After Pavel Ovchinnikov’s swinging trombone solo, a flute solo by Alexander Dovgopoly and a bass solo by Solomonov, a big brass chord launched Mintzer into an extended, surging declamation. Butman riposted, double-timing in the tenor’s lower regions with a “sheets of sound” approach. A tenor battle of eight exchanges of eight-bar and four-bar phrases ensued, setting up a final shout chorus that was more Basie than Duke.
Following Blanchard and Lisa Henry on Sunday night, MJO eschewed the conceptual range of the previous evening for repertoire that Butman considered more palatable for the audience, performed with force and conviction.
After a set-opening “Homage To Duke” (Azat Bayazitov’s Michael Brecker-esque tenor solo set up Butman’s lengthy, hoarse-toned declamation), Butman—observing the death of Clark Terry the day before—called Levinovsky’s lovely arrangement of Benny Golson’s “I Remember Clifford,” here a showcase for trumpeter Alexander Berenson’s beautiful tone and melodic imagination.

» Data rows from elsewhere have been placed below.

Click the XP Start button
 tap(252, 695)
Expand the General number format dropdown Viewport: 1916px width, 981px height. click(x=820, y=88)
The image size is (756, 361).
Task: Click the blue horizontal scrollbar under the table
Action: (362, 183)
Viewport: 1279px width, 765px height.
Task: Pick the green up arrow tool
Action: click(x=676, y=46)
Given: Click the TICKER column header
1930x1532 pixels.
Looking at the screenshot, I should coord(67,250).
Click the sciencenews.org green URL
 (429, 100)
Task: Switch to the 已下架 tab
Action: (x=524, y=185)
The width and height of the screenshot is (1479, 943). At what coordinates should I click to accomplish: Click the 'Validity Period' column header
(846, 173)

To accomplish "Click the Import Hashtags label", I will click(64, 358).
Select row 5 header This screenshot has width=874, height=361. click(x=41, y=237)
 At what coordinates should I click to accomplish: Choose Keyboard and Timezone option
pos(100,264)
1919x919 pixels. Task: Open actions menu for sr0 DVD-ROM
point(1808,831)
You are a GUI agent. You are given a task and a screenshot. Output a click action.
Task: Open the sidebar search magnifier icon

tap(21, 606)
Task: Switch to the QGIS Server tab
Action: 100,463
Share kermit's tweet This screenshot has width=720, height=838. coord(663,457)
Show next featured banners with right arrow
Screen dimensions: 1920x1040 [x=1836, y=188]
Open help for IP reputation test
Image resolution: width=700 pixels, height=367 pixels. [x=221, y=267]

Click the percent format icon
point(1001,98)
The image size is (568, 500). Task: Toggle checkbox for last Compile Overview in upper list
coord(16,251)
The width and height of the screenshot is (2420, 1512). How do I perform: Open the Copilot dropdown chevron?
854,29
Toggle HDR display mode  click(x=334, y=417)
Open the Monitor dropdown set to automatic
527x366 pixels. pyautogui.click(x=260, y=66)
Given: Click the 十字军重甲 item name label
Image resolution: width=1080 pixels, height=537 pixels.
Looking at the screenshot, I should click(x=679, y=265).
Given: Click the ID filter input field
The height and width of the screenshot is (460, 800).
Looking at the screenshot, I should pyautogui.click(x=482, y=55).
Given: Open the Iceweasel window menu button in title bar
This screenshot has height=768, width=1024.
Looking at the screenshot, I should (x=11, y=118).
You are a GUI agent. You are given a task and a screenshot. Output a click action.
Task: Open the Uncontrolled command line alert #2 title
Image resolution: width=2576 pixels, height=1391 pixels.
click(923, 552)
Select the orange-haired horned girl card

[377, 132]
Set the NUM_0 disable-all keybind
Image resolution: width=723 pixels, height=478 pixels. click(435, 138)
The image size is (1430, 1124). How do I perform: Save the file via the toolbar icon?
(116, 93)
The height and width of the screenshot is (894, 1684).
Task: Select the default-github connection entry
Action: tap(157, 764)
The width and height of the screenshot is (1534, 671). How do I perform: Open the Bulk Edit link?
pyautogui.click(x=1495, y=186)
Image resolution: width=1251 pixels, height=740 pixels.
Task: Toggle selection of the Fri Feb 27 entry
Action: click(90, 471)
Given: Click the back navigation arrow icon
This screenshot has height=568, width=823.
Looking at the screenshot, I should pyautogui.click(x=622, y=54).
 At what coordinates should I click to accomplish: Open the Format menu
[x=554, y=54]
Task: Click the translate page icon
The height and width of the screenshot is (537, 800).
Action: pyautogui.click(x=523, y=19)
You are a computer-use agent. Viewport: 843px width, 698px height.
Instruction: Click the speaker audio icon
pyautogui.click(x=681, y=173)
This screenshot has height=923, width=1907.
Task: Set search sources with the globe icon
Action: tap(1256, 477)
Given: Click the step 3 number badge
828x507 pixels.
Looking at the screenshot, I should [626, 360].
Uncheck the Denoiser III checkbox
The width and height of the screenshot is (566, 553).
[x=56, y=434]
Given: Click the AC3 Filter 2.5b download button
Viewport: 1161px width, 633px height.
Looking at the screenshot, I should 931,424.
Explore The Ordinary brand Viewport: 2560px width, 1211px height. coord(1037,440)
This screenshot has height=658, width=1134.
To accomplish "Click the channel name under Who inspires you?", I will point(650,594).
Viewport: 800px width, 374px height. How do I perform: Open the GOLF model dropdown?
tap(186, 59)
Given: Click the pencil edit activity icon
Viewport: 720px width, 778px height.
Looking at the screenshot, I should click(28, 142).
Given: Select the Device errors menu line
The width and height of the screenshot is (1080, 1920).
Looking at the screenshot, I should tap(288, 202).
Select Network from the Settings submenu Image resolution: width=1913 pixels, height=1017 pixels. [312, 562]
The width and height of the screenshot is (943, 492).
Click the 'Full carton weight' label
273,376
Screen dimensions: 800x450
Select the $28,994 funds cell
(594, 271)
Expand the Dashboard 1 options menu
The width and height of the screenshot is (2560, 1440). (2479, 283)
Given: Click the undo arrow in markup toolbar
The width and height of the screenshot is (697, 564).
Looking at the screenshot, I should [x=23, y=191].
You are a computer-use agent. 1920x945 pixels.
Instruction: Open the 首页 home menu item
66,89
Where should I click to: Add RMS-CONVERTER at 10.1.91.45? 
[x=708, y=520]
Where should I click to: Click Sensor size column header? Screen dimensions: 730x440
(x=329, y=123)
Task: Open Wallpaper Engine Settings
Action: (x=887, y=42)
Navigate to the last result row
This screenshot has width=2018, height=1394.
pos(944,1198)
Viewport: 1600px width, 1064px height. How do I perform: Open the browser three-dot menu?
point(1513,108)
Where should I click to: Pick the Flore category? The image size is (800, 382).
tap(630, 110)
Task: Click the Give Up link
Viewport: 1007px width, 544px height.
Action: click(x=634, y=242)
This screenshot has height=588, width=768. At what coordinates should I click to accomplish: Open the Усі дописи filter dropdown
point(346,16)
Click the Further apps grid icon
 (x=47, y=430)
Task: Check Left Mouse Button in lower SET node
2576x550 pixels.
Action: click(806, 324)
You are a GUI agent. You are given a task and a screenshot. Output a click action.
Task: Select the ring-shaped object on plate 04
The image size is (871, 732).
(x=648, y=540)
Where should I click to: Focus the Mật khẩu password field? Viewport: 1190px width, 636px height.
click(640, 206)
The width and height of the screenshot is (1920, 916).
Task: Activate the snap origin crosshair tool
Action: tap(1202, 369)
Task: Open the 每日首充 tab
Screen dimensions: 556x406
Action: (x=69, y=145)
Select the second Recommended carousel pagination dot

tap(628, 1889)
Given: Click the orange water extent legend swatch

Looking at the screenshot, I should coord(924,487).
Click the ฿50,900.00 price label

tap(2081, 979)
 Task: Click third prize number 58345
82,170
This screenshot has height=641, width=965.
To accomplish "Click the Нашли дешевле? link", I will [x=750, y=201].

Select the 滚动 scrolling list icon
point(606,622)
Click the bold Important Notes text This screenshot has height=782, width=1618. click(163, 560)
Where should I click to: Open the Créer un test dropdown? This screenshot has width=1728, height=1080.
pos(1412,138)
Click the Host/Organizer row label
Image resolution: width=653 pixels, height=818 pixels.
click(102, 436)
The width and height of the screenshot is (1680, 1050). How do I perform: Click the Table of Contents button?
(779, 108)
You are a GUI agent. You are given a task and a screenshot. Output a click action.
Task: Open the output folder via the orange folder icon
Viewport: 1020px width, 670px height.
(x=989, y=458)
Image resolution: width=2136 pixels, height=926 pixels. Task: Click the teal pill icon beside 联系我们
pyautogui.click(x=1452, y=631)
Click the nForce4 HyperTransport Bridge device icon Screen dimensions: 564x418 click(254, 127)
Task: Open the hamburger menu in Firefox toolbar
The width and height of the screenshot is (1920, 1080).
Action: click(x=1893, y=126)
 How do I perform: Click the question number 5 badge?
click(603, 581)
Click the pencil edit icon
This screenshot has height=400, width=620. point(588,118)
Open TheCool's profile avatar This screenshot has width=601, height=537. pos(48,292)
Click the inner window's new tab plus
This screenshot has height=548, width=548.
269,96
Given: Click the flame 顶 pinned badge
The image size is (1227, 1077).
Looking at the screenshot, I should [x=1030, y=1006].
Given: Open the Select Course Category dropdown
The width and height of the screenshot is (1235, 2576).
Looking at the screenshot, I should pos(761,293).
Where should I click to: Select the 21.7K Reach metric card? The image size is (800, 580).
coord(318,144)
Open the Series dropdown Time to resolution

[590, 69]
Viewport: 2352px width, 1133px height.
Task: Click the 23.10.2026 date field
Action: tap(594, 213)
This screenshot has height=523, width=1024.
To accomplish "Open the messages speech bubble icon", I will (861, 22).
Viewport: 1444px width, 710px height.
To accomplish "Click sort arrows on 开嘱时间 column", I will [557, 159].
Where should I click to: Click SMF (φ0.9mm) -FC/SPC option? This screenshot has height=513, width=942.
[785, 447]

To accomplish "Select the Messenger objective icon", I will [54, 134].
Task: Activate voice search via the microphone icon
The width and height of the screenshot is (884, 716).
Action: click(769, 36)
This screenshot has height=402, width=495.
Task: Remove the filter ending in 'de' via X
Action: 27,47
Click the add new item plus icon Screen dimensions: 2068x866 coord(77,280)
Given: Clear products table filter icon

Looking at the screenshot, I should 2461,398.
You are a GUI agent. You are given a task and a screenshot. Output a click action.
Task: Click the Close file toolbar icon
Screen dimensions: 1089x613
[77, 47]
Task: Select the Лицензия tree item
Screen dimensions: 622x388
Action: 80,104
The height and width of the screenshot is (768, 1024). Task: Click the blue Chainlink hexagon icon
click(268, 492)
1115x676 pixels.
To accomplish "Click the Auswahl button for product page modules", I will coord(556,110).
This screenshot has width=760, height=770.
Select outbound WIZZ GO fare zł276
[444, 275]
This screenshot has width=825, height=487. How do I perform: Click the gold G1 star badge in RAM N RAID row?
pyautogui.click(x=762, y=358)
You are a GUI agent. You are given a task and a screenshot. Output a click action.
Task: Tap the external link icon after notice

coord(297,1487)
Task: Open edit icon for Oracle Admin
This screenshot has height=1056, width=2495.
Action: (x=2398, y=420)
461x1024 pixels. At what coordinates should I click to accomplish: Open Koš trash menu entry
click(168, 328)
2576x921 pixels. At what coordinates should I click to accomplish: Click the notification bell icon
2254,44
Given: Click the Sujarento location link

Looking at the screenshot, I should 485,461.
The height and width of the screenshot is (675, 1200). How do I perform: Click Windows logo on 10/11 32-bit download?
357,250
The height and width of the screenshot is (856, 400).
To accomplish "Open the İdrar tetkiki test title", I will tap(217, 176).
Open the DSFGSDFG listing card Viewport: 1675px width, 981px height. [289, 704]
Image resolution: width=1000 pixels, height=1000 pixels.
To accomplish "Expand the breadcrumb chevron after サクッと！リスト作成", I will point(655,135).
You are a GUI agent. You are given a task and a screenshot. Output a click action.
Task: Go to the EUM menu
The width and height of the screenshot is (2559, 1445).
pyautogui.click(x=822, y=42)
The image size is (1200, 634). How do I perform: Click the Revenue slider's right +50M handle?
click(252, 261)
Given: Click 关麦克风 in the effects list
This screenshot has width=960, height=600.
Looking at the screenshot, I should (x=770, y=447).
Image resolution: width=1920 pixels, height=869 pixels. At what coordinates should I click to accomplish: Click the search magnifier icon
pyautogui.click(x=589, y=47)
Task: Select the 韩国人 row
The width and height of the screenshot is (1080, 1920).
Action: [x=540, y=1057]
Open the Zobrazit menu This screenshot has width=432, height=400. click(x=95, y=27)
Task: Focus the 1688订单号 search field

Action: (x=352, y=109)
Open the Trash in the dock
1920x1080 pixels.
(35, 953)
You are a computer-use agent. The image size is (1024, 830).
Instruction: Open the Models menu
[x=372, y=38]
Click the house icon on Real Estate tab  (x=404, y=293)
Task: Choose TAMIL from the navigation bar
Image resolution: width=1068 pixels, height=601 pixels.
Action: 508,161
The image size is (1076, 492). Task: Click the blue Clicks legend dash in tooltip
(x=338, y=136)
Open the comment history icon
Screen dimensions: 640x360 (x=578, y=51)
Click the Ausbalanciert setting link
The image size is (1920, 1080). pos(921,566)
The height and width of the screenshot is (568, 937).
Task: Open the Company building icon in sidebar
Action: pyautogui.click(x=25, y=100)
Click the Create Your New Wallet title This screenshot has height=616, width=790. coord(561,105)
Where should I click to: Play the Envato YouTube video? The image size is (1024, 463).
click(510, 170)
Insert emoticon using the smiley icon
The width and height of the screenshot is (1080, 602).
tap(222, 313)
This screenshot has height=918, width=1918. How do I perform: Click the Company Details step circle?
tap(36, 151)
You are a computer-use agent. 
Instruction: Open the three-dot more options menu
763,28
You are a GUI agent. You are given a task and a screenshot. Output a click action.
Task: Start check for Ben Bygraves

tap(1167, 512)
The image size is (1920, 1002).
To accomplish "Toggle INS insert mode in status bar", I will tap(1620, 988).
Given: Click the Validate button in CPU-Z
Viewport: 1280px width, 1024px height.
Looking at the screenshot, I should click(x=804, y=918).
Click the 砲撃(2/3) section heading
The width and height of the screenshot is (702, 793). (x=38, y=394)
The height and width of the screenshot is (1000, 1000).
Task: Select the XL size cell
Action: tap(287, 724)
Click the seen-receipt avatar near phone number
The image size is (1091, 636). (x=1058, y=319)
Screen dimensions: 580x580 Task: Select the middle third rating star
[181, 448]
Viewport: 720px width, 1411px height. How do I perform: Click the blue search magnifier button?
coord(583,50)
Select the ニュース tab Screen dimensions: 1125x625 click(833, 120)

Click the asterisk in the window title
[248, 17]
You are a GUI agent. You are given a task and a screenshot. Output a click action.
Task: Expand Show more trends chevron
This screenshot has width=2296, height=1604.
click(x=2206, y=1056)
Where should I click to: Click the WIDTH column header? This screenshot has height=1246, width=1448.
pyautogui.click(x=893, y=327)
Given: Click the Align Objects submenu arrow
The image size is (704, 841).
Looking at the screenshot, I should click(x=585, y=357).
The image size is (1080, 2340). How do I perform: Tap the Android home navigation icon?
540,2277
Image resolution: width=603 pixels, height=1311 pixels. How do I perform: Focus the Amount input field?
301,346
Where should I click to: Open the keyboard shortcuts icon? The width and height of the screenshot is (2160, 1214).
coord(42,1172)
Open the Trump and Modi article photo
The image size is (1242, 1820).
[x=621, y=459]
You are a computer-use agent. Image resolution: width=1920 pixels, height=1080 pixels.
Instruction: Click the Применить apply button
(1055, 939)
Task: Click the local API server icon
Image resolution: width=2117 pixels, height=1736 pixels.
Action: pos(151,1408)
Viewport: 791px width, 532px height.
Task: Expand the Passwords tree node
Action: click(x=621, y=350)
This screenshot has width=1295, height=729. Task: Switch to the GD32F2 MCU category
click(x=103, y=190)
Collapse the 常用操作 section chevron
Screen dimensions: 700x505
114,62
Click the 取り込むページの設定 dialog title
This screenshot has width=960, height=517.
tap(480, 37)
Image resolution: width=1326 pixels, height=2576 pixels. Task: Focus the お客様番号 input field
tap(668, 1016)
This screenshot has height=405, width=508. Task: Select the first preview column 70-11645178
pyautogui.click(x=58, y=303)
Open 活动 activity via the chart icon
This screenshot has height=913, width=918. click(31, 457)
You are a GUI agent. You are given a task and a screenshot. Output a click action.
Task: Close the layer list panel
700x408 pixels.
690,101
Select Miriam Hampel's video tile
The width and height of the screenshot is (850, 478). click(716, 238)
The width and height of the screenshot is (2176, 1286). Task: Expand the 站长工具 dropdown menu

To close, MJO played “Butman Plays Goodman,” a Levinovsky-arranged flag-waver comprising a medley of six Swing Era hits by Benny Goodman. Edgar Sampson’s “Stompin’ At The Savoy” was a brief overture, before a transition into Sampson’s “Don’t Be That Way,” illuminated by Butman’s large-toned, Johnny Hodges-esque alto saxophone solo. “Soft Winds” opened with succinct solos by trumpeter Zhulin, alto saxophonist Ilya Morozov, trumpeter Berenson, tenorist Bayazitov, pianist Levinovsky and bassist Solomanov, foreshadowing Butman’s long, torrential solo on soprano sax.
After a fanfare, Butman launched another creamy alto solo on “Moonglow”; on a dime, MJO switched to “Bei Mir Bist Du Schoen,” swung inexorably by Zizak, who emulated Gene Krupa style drum rolls on a climactic duo with Butman on soprano.